=== Excerpted data ===
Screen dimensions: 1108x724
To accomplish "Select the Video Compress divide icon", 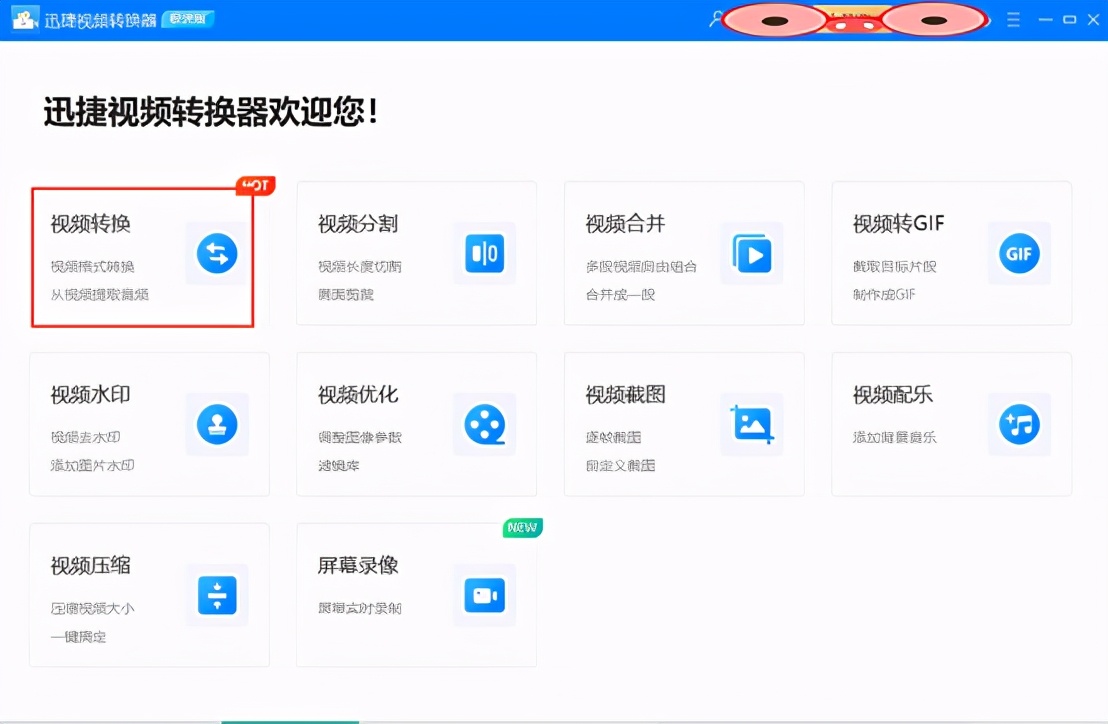I will (218, 596).
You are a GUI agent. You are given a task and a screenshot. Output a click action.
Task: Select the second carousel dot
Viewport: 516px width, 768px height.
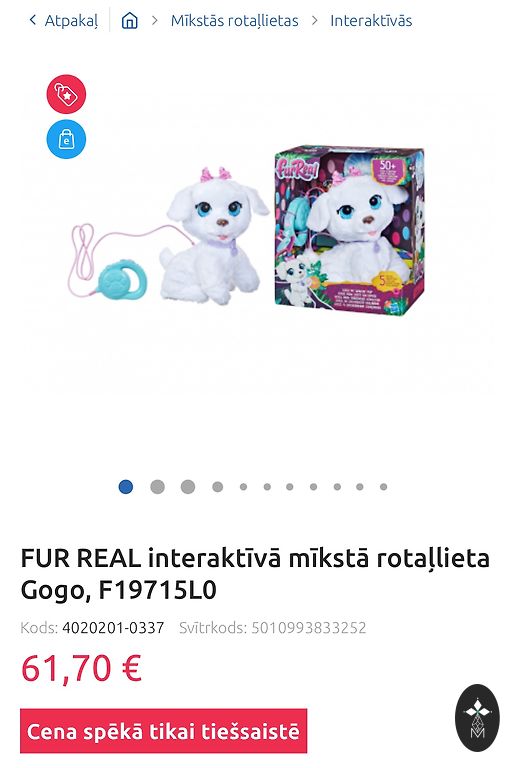point(157,487)
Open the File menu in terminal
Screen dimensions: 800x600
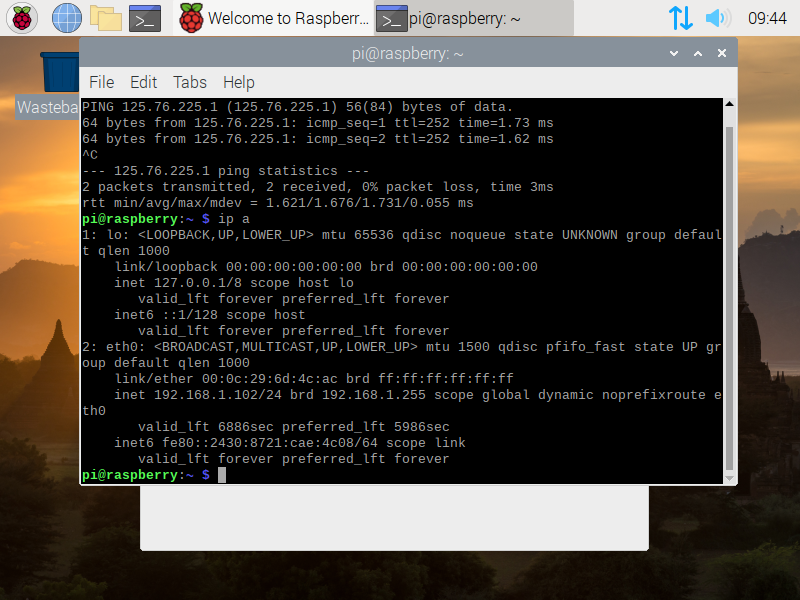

=== Exercise ===
Give back, word for word, the lines from the one with "Task: Select the second carousel dot" to the end of the records above, and no pictures.

=== Task result ===
Task: Select the second carousel dot
Viewport: 516px width, 768px height.
point(157,487)
Open the File menu in terminal
Screen dimensions: 800x600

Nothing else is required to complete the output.